No se trata de que no haga lo suficiente en mi cometido ni que sea estéril mi servicio ante tantas experiencias de soledad, de dolor o de injusticia. Al contrario, es el momento de experimentar la propia debilidad y la indigencia de todos los seres y de todas las cosas que anhelan alcanzar su plenitud, aunque parezca que se mueren, como el grano de trigo o de mostaza, la sal o la levadura. Es la experiencia de la gota de agua que se sabe océano, de la persona que se sabe humanidad y que todo cuanto sucede tiene un profundo sentido. Lo que ocurre es que antes de encontrarnos con el dolor, con la enfermedad, con la injusticia y con la muerte tan sólo nos ocupábamos en sobrevivir, aunque hiciéramos muchas cosas y diéramos muchas vueltas, como Alicia que "corría y corría para estar siempre en el mismo sitio".
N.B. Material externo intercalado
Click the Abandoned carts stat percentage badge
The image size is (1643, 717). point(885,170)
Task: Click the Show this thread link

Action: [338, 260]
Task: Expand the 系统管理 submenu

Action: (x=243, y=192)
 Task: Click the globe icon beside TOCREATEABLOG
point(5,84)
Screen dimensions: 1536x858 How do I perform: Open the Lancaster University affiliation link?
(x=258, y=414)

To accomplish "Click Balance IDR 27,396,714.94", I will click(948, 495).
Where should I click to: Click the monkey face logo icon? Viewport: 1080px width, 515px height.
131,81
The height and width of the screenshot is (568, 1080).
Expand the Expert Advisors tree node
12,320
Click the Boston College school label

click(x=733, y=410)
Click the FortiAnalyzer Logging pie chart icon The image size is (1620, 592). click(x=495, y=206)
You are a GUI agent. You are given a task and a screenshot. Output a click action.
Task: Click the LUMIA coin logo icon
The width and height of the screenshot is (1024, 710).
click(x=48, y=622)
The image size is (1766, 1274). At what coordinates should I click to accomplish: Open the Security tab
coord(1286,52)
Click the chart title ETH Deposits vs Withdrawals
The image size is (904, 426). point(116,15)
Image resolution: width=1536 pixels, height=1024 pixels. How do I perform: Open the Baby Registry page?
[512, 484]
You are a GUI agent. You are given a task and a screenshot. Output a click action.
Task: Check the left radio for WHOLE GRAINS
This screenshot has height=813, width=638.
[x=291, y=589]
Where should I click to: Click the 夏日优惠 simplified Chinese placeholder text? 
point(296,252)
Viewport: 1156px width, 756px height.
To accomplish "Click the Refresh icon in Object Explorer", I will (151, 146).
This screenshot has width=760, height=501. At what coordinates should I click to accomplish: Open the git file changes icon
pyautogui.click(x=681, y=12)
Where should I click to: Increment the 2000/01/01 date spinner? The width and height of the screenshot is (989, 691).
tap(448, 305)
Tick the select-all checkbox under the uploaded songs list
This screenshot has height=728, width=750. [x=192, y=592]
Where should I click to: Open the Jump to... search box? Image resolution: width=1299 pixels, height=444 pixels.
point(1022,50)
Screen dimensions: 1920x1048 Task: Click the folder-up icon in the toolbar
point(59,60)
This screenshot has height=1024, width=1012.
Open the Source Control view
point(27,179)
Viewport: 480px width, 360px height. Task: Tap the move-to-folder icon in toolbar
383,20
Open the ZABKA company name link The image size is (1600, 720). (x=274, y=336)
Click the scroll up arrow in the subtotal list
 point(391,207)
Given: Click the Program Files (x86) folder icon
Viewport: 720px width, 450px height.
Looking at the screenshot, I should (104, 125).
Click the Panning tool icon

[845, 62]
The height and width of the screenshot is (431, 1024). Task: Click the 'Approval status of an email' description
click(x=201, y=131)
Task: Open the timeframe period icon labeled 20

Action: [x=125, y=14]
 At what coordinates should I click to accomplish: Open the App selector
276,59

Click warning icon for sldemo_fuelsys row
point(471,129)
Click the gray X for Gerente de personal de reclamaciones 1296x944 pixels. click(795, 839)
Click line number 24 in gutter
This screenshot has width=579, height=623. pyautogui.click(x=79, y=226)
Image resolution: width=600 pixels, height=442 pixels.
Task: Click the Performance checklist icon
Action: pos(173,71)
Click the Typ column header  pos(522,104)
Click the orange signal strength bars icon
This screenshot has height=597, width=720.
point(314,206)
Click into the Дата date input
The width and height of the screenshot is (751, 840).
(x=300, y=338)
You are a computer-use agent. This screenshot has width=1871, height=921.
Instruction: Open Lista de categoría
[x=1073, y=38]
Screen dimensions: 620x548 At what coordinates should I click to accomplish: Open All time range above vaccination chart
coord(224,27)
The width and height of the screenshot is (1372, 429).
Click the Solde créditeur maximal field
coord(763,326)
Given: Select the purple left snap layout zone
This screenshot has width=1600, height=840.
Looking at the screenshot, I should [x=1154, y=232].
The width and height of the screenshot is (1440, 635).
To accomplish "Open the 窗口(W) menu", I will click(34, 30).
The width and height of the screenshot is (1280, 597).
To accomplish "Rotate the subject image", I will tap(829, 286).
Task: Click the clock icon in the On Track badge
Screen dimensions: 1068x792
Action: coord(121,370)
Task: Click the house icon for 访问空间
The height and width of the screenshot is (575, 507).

Esa sensación de manos vacías no debe asustarnos ni desanimarnos. Es en esa experiencia de debilidad donde se enraíza la auténtica fortaleza, que siempre es prestada. Una vez asumida esa debilidad, y ante cualquier desfallecimiento, uno recuerda al sabio Chuang Tzú "es el suelo quien te ayuda a levantarte". No pasa nada. Ante todo, mucha calma. A veces, es mejor descansar. Una buena siesta, un paseo, practicar algún deporte o divertirse con los amigos es una excelente terapia para esa fatiga de la experiencia del sufrimiento ajeno. Por poco que hagamos, si dejáramos de hacerlo quedaría sin hacer eternamente. Otros, miles, millones de personas podrán hacer muchas otras cosas, pero si nosotros no damos ese vaso de agua, esa agua quedará sin ser bebida.

Lo grande, lo pequeño, lo caro, lo alto, lo bajo... no son más que categorías y apariencias que uno puede transformar con su entrega cuando no se buscan resultados ni se piensa en el mérito. El Patriarca Bodhidharma respondió al Emperador de China. “Tus acciones no tienen mérito, porque las realizas pensando en el mérito”. No se trata de empeñarse en hacer el bien, ni siquiera de querer hacerlo: basta con actuar con naturalidad y transparencia. Basta con ser consecuente para superar las barreras de la mente.